Re: [PATCH v0 00/42] notifiers: Return an error when callback is already registered

2021-11-08 Thread Borislav Petkov

On Mon, Nov 08, 2021 at 09:17:03AM -0500, Alan Stern wrote:
> What reason is there for moving the check into the callers?  It seems 
> like pointless churn.  Why not add the error return code, change the 
> WARN to pr_warn, and leave the callers as they are?  Wouldn't that end 
> up having exactly the same effect?
> 
> For that matter, what sort of remedial action can a caller take if the 
> return code is -EEXIST?  Is there any point in forcing callers to check 
> the return code if they can't do anything about it?

See my reply to Geert from just now:

https://lore.kernel.org/r/yykyueqcsowqm...@zn.tnic

I guess I can add another indirection to notifier_chain_register() and
avoid touching all the call sites.

-- 
Regards/Gruss,
Boris.

https://people.kernel.org/tglx/notes-about-netiquette

Re: [PATCH v0 42/42] notifier: Return an error when callback is already registered

2021-11-08 Thread Borislav Petkov

On Mon, Nov 08, 2021 at 03:07:03PM +0100, Geert Uytterhoeven wrote:
> I think the addition of __must_check is overkill, leading to the
> addition of useless error checks and message printing.

See the WARN in notifier_chain_register() - it will already do "message
printing".

> Many callers call this where it cannot fail, and where nothing can
> be done in the very unlikely event that the call would ever start to
> fail.

This is an attempt to remove this WARN() hack in
notifier_chain_register() and have the function return a proper error
value instead of this "Currently always returns zero." which is bad
design.

Some of the registration functions around the tree check that retval and
some don't. So if "it cannot fail" those registration either should not
return a value or callers should check that return value - what we have
now doesn't make a whole lot of sense.

Oh, and then fixing this should avoid stuff like:

+   if (notifier_registered == false) {
+   mce_register_decode_chain(_bad_page_nb);
+   notifier_registered = true;
+   }

from propagating in the code.

The other idea I have is to add another indirection in
notifier_chain_register() which will check the *proper* return value of
a lower level __notifier_chain_register() and then issue that warning.
That would definitely avoid touch so many call sites.
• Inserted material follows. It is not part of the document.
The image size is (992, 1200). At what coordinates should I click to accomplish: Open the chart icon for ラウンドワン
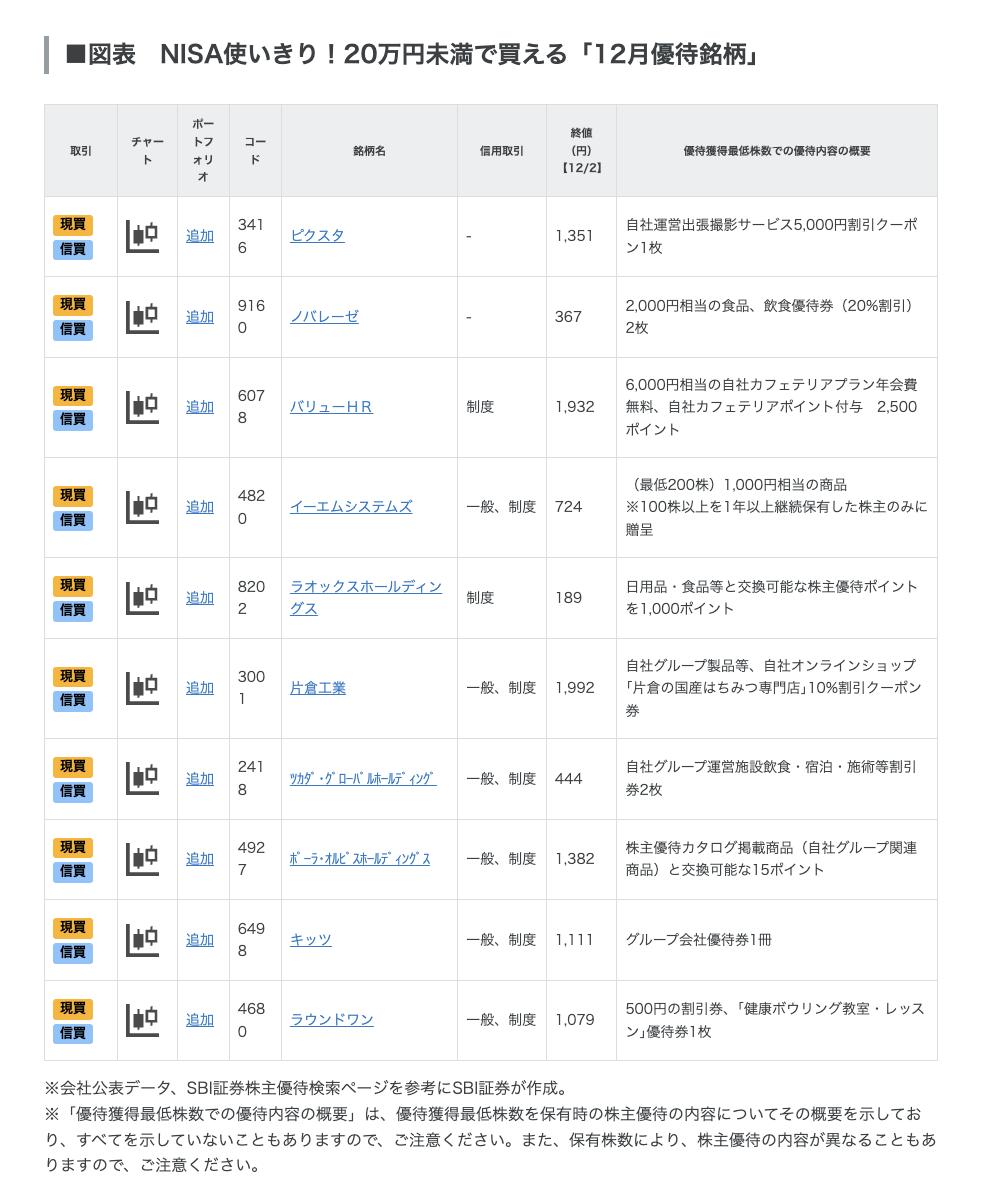pyautogui.click(x=143, y=1020)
Bottom line is: what we have now needs cleaning up.

Thx.

-- 
Regards/Gruss,
Boris.

https://people.kernel.org/tglx/notes-about-netiquette

[PATCH v0 00/42] notifiers: Return an error when callback is already registered

2021-11-08 Thread Borislav Petkov

From: Borislav Petkov 

Hi all,

this is a huge patchset for something which is really trivial - it
changes the notifier registration routines to return an error value
if a notifier callback is already present on the respective list of
callbacks. For more details scroll to the last patch.

Everything before it is converting the callers to check the return value
of the registration routines and issue a warning, instead of the WARN()
notifier_chain_register() does now.

Before the last patch has been applied, though, that checking is a
NOP which would make the application of those patches trivial - every
maintainer can pick a patch at her/his discretion - only the last one
enables the build warnings and that one will be queued only after the
preceding patches have all been merged so that there are no build
warnings.

Due to the sheer volume of the patches, I have addressed the respective
patch and the last one, which enables the warning, with addressees for
each maintained area so as not to spam people unnecessarily.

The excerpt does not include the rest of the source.